The geekery surrounding Stata continues.


Today I’m teaching myself to use Stata 13 SEM commands.  Generally in Stata I use the command syntax, because it’s faster and easier and I understand it.  They’re also very very simple (compared to SAS’s wtf command lines, which don’t make sense to me).

I started out learning how to do a simple mediation with the sem command and then a multilevel mediation with the gsem command.  Easy!

But Stata also has a graphical SEM builder.  Their documentation is SO handy, it tells you how to use it step by step.  Not only did I get the same results, but I also get a nifty diagram with the coefficients on it:


Which is fucking amazing.  I wonder if I can get it to flag my significant paths?  All of the paths in this diagram are significant, so maybe they just don’t show nonsignificant ones.

(This isn’t my dissertation data, btw; Stata has freely available datasets on their website that you can use to learn the techniques.  The best thing is that Stata can automatically download these datasets, so you don’t have to poke around looking for them.  You just type “use [url here]” and it GETS it for you.)

As for the lesson in this, I realized today that what takes a dissertation so fucking long isn’t the actual process of data analysis and writing.  That part is relatively easy.  It’s the learning.  I’m going to write a full post on this later, but the dissertation process is simply an alternative way of learning something – different from taking a class, kind of akin to taking comprehensive exams.  It’s struggling through the shit you don’t know that takes the longest amount of time.)


Grrr (recoding and cleaning)


For those of you who may be humanities scholars and/or don’t deal with datasets often, “data cleaning” is really just the weird misnomer quant scientists use for prepping the data.  Sometimes we have data that needs to be coded into groups, so we use statistical software to do that; sometimes we need to clean up the way the data is already coded, which was what my problem was today.  Data cleaning is the most tedious and usually the longest process when preparing to analyze data; I’d wager that as far as analyses go, quant grad students spend about 2/3 of their analysis time cleaning data and about 1/3 doing actual analyses.  (Of course, this varies depending on how complex your data is.

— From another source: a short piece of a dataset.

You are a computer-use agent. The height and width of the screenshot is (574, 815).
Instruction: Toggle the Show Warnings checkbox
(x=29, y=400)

One of the things I hate is when I sit down to do some data work after I thought I cleaned my data and realize that there’s still a lot of cleaning and recoding to do.  It’s inevitable, of course; you always find that there’s something wrong or something you forgot to do once you begin to actually manipulate the data.  My goal today was just to explore my main variables, look at distributions and bivariate relationships (relationships between two variables, like race and age or race and scores on some measure) before moving on to constructing my model.  Of course, I found issues before I could do that.

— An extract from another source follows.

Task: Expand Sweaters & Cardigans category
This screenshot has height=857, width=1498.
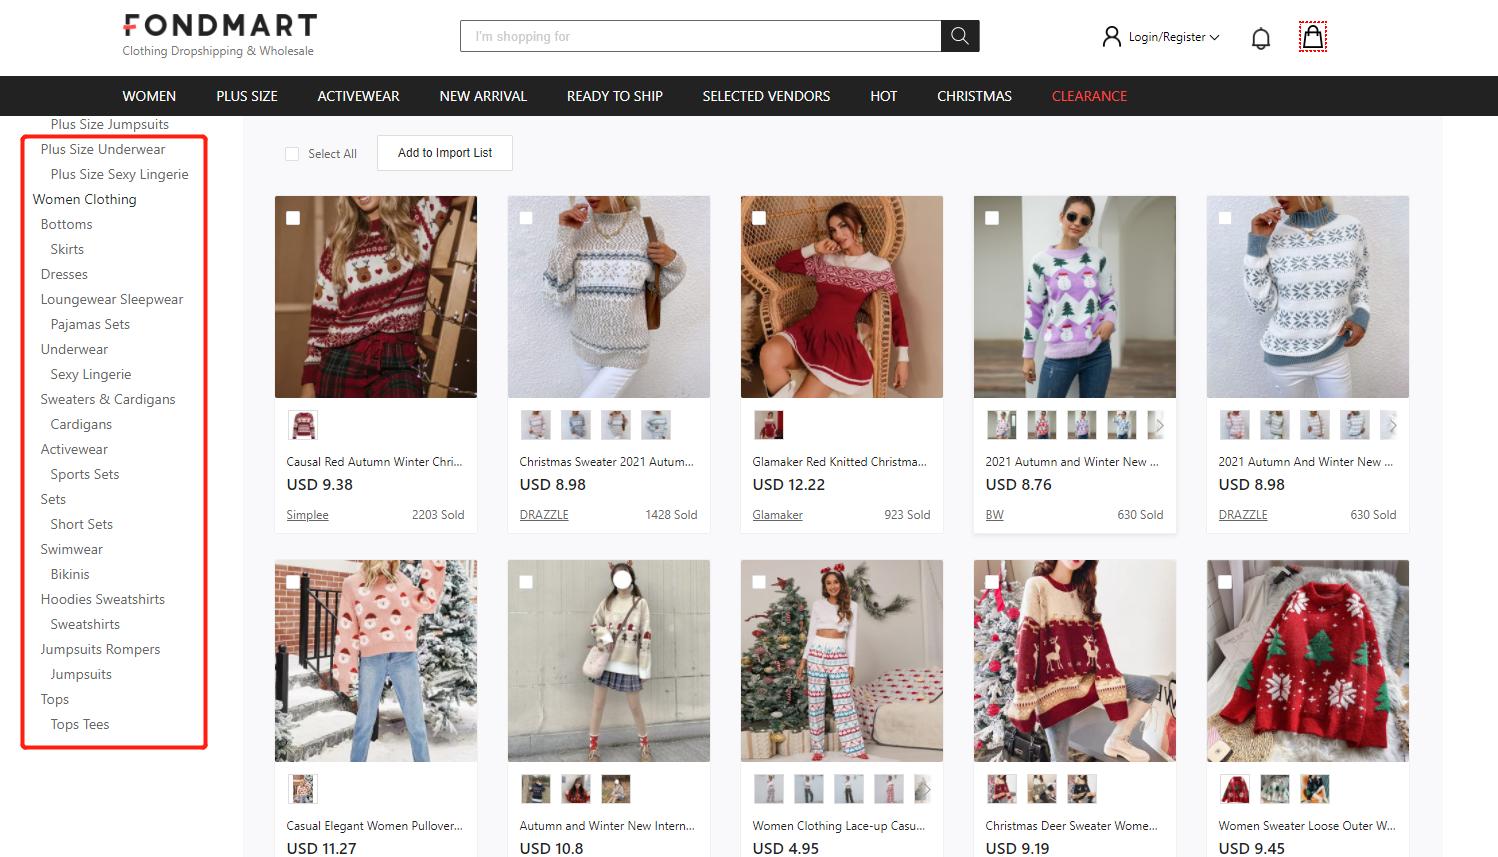Action: coord(107,399)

First, I hate when scales are scored in nonsensical ways.  Let’s say that I have a score called “Skill at Underwater Basketweaving.”  I want higher scores on that scale to reflect more skill in underwater basketweaving.  I don’t want higher scores to be LESS skill, because that’s confusing.  Unfortunately I found out that three of my scales were scored that way (WTF?  In my defense, I did not score them myself).  I found out when I went to run bivariate correlations and found weird negative correlations I didn’t expect.  I don’t know if they were intended to be that way or if they were entered wrong in the survey, but I reverse scored them so that higher scores meant higher amounts of the thing the score measures.

Luckily I was using Stata (a statistical software package) which I have to say is awesome.  I just started using it – in the past I did all my data management in SPSS and then most of my analyses with SAS (both also statistical software packages), but Stata has an SEM package (the kind of analysis I am using in my dissertation) included in it now and so I was able to get my hands on it.  I imported the data into Stata – mostly clean data already – and when I found issues, it was so much faster to fix them in Stata.  Even just moving variables around was faster, although that’s likely because in Stata I am far more likely to look up the syntax to do something (and then fuck it up 4 times in a row, burning into my mind how to do it correctly*).

Then I started playing around with demographics to see if there are important differences between groups. I don’t want there to be differences between my groups because I am doing within-person analyses for my dissertation – I want to see if people change within themselves over time, and I’m not yet really interested in the differences between groups of people.  I am especially not interested – yet – in differences based on demographics, so thankfully I found on important indicators there don’t seem to be differences in the variables I am interested in.  I forgot to look at two particularly important variables, though, so I will save those for tomorrow.

So I did get something done today.  Yay! has been really slow lately.  I’ll type something and it takes several seconds to show up.  It’s annoying!

*As a side note, this is the way I learn statistics and/or a new software program, and in my opinion the best way.  You sit down with a dataset, and you do stuff to it.  You fuck up multiple times, and then you learn not to do that dumb shit again.  I recall syntax so much better when I’ve typed it slightly wrong 5 times in a row before getting it right (fucking capitals, how do they work) than I do when I just copy and alter it.